A partir de ese instante se escribieron dos novelas. Una de superación, sobre la soledad y la desgracia del corredor de fondo, y otra de intriga, sobre la ambición y el deber de quien quiere derribar un muro. 
Retomé la marcha con poco ánimo. El trazado no ayudaba mucho y los kilómetros seguían pasando lentos. Las fuerzas no me acompañaban y eso que estaba bebiendo y comiendo continuamente. Los problemas de mi bicicleta seguían ahí pero ahora aliñados por el polvo que íbamos tragando todos y que se colaba por cualquier sitio imaginable. 
A esas alturas andaba uno bastante desmadejado, fulminado por el desánimo. Estar tanto tiempo a la deriva me demostró una vez más, y ya van unas cuantas, que se corre con la cabeza aunque las piernas siempre tengan algo que ver. 

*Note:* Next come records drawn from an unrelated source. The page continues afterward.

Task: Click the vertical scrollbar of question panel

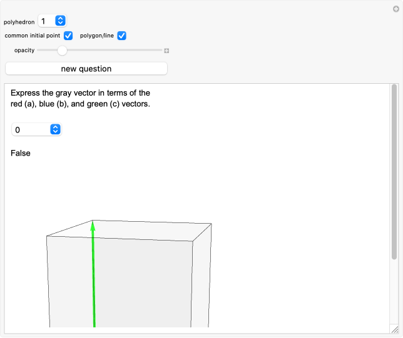Action: click(394, 172)
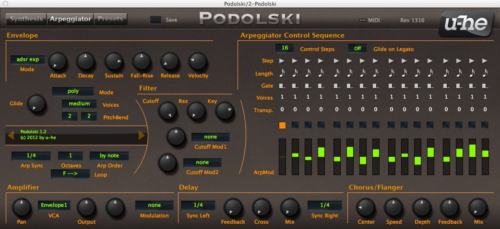
Task: Toggle Glide on Legato Off switch
Action: [357, 49]
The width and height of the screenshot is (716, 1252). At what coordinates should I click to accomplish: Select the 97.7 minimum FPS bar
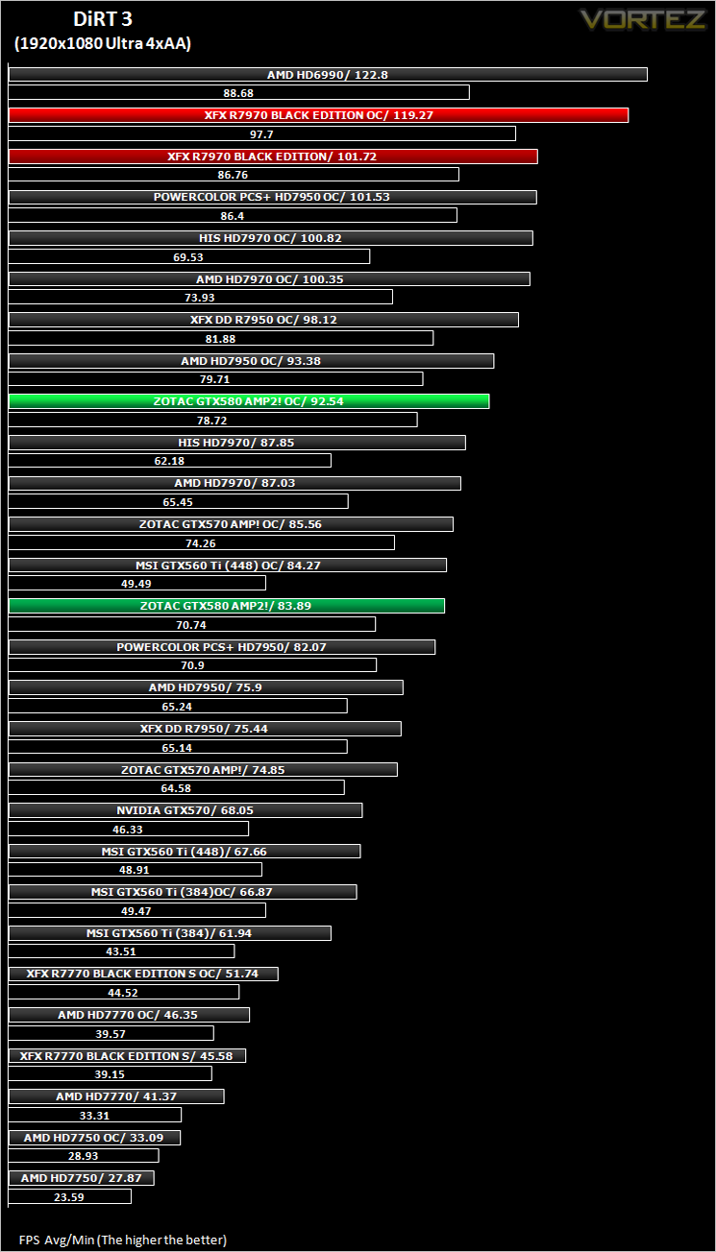pyautogui.click(x=262, y=133)
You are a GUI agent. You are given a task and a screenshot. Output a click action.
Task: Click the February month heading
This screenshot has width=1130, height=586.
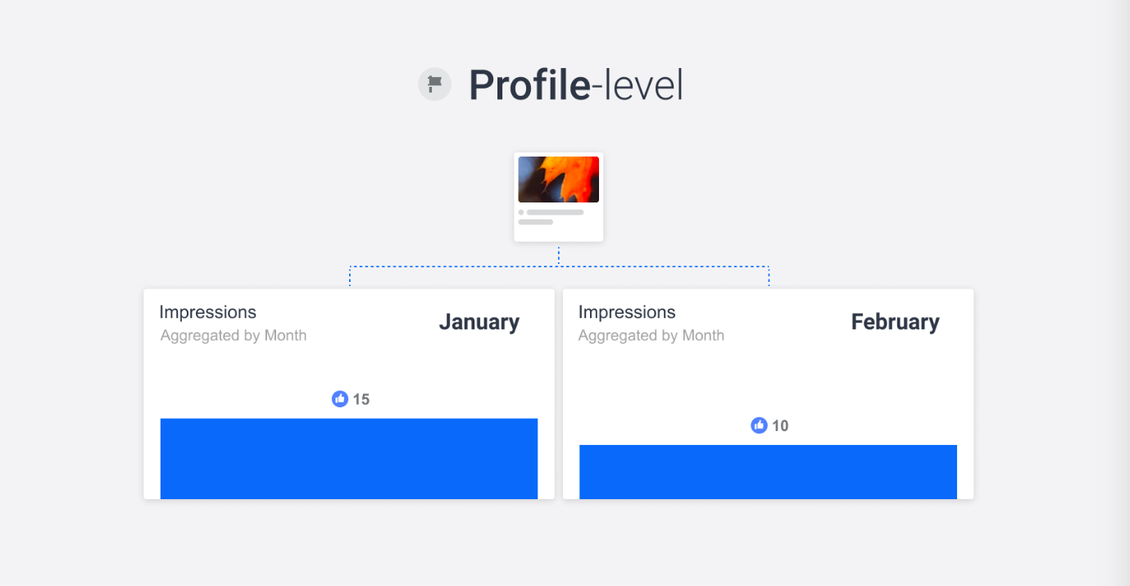(x=895, y=322)
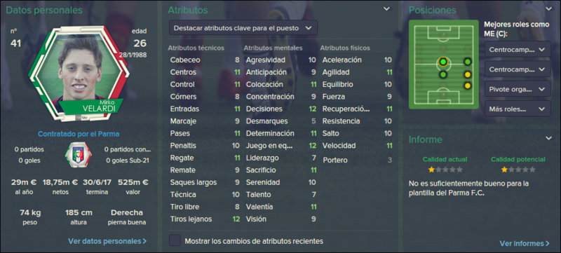Click 'Contratado por el Parma' link
Viewport: 561px width, 253px height.
coord(79,135)
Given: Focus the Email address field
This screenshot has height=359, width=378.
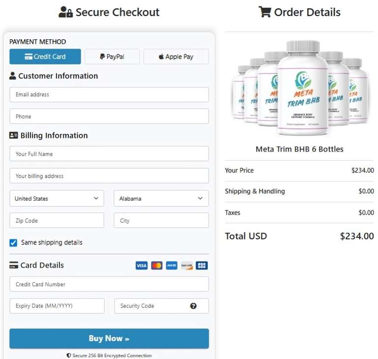Looking at the screenshot, I should coord(109,94).
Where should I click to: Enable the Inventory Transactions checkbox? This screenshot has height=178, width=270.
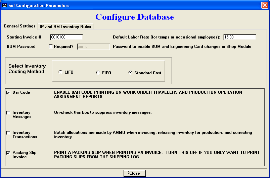coord(8,133)
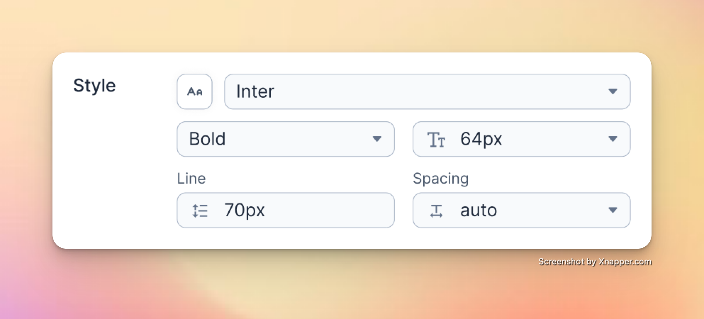Image resolution: width=704 pixels, height=319 pixels.
Task: Click the Style section label
Action: coord(94,86)
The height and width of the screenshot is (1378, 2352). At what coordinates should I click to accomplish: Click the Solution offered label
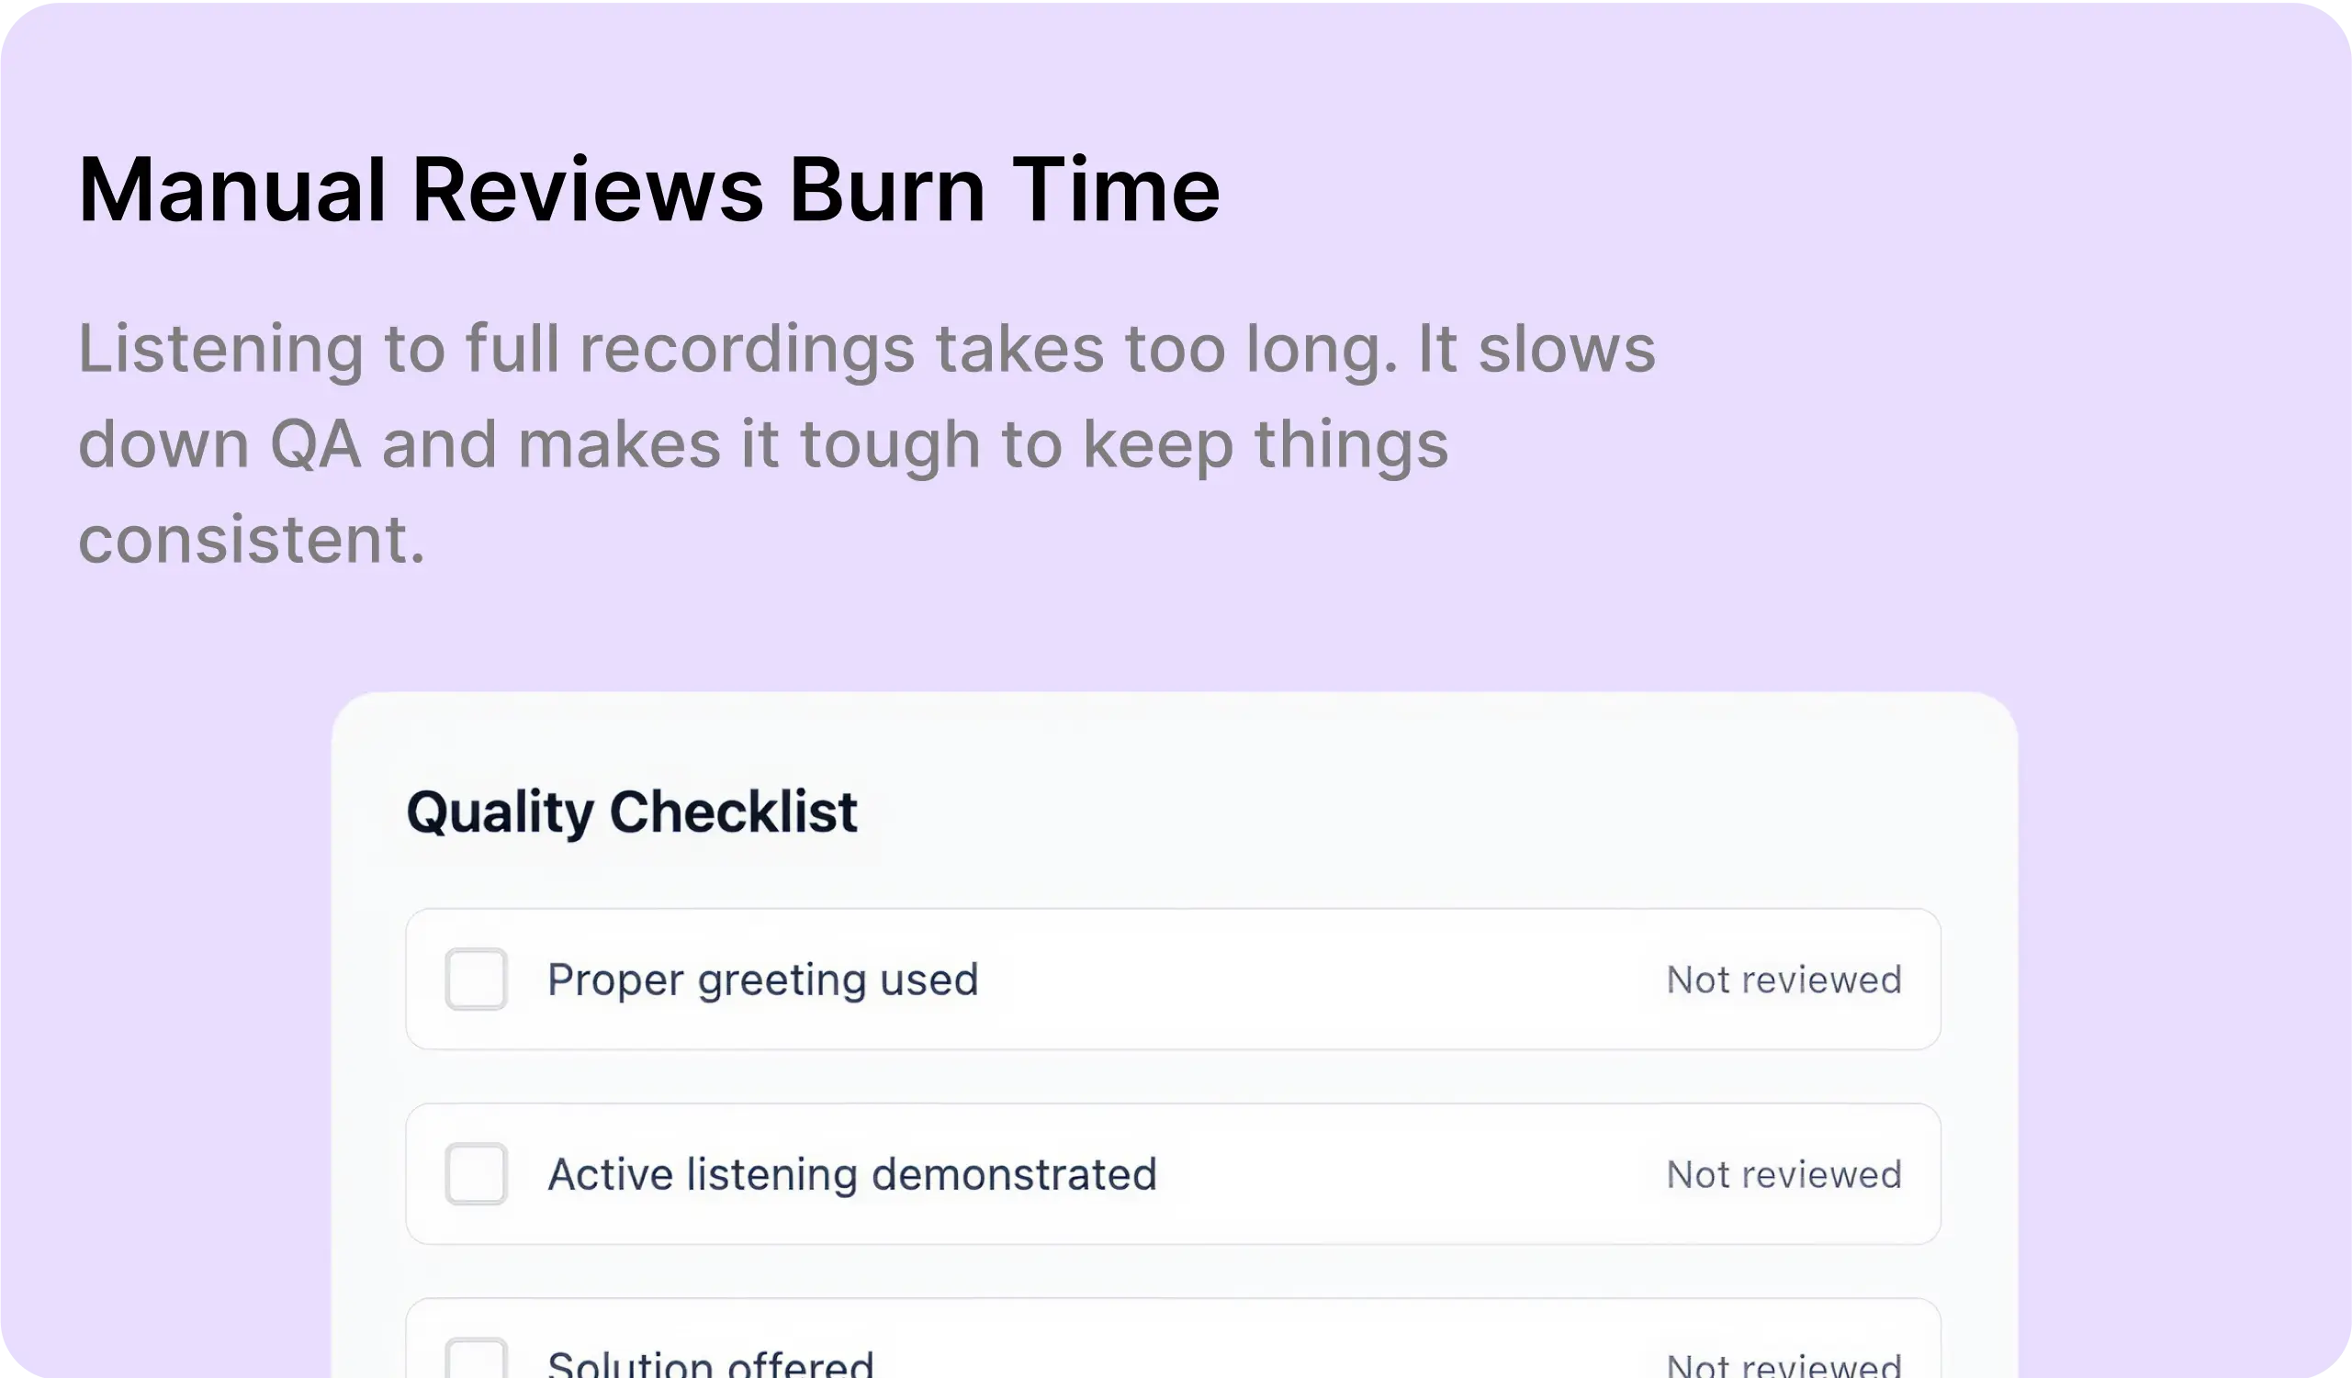pyautogui.click(x=710, y=1364)
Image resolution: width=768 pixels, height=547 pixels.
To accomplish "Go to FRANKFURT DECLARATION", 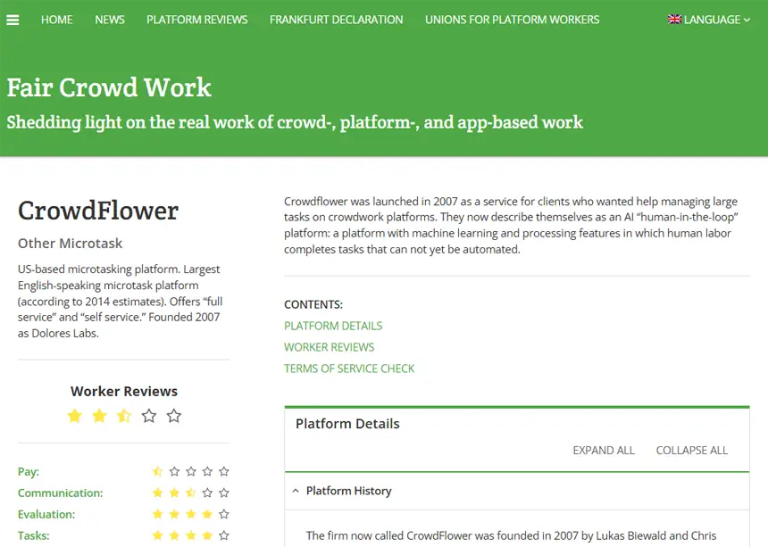I will tap(336, 19).
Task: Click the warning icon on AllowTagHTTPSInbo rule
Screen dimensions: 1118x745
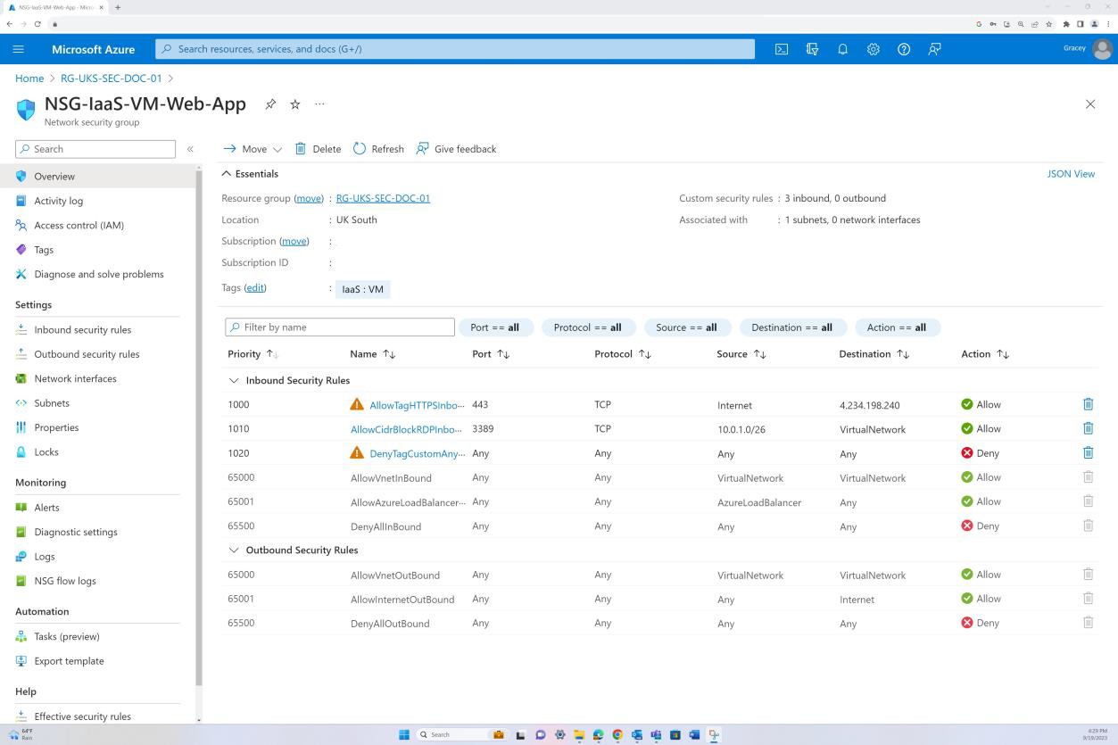Action: [357, 404]
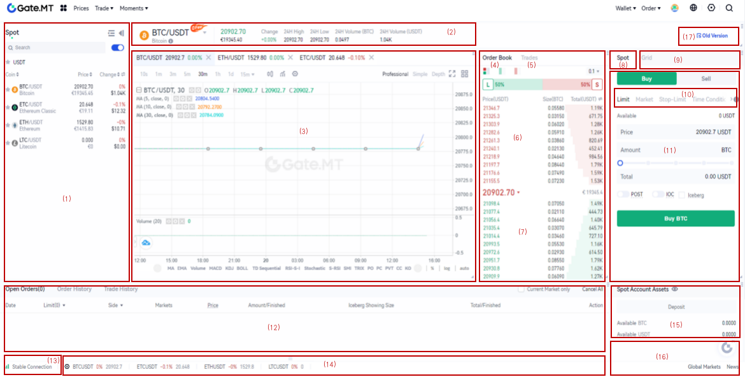Select the Market order type tab
The height and width of the screenshot is (377, 745).
click(644, 99)
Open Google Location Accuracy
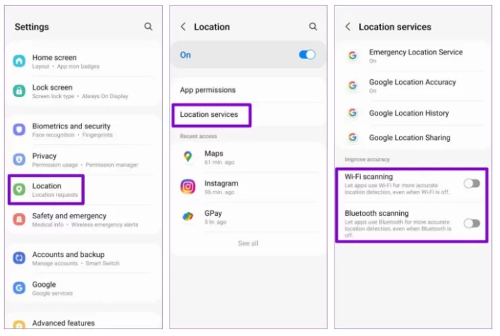The image size is (500, 336). point(412,85)
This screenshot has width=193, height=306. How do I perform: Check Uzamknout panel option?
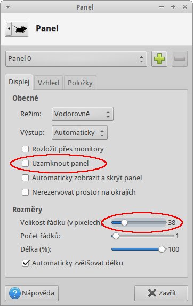26,163
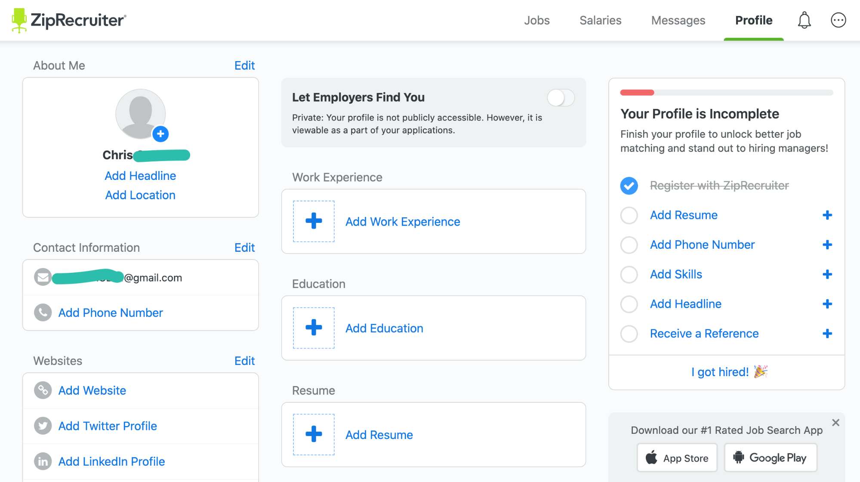Enable the Let Employers Find You toggle
860x482 pixels.
point(561,98)
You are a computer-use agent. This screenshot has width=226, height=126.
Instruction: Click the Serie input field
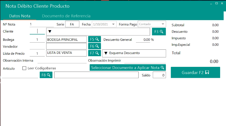point(72,24)
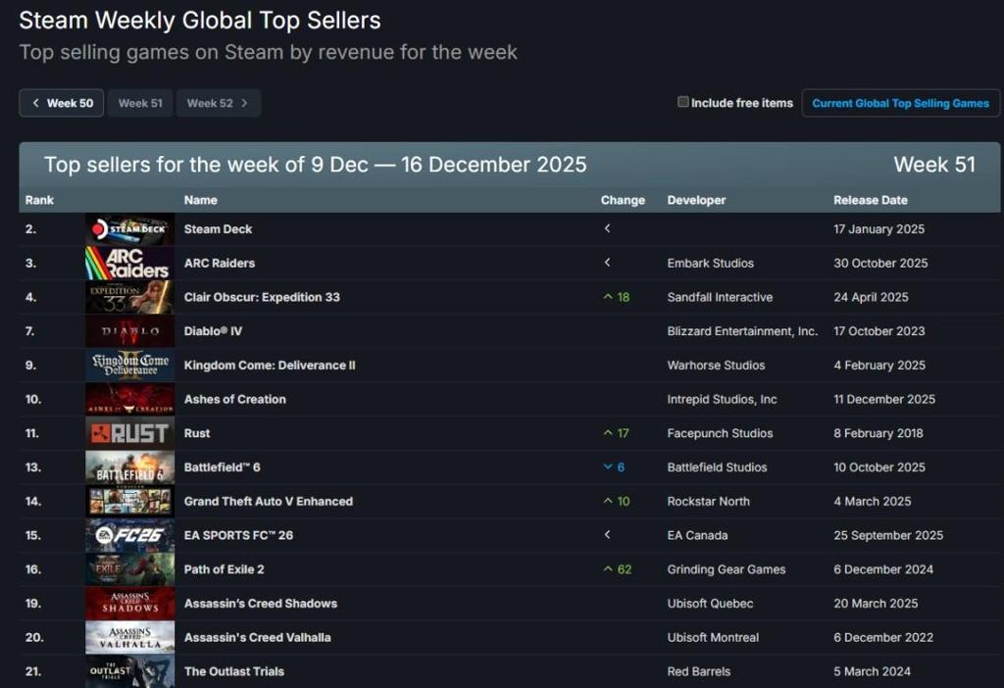The image size is (1004, 688).
Task: Click the EA SPORTS FC26 logo
Action: (129, 536)
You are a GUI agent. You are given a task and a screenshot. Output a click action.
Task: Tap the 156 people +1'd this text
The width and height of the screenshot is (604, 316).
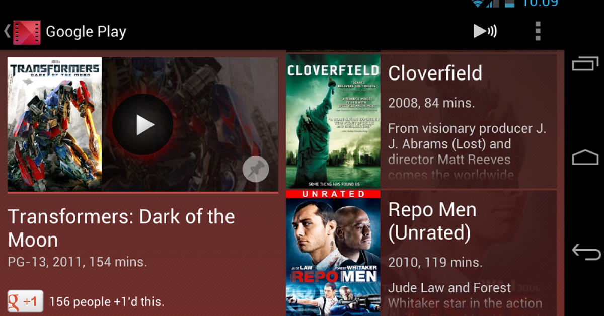107,302
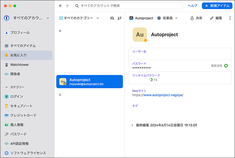Click the list search filter icon

click(112, 18)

Para colmo, volví a caerme cuando quedaban unos quince kilómetros para llegar. Esta vez con público pero, afortunadamente, sin daños. La integridad quedó a salvo. El prestigio, no tanto. 
Cuando faltaba poco para llegar al destino, empecé a sufrir calambres y tuve que apearme forzosamente de la bicicleta. Lo peor es que estuve un buen rato intentando volver a montarme porque mis piernas no me lo permitían. Estaba totalmente tieso. Y desde ahí hasta la meta, los malditos seguían ahí, asomando el hocico en cada pedalada. 
Poco tiempo después y tras cuatro horas de carrera, llegué a mi destino sin ánimo ni fuerza, como el que abre la puerta de casa pensando en encontrar su cama justo detrás, después de un día para olvidar. 
En cualquier recodo se esconde una oportunidad. Esta vez faltaron energías y herramientas y sobró la mala suerte, pero es posible que en otra esquina coincidan las opciones, el trasiego y los valientes. 
Yo sigo creyendo que hay que llegar hasta el final, hasta donde tu bicicleta diga basta. "No dejar de pelear hasta que la pelea termine". Lo dijo Eliot Ness.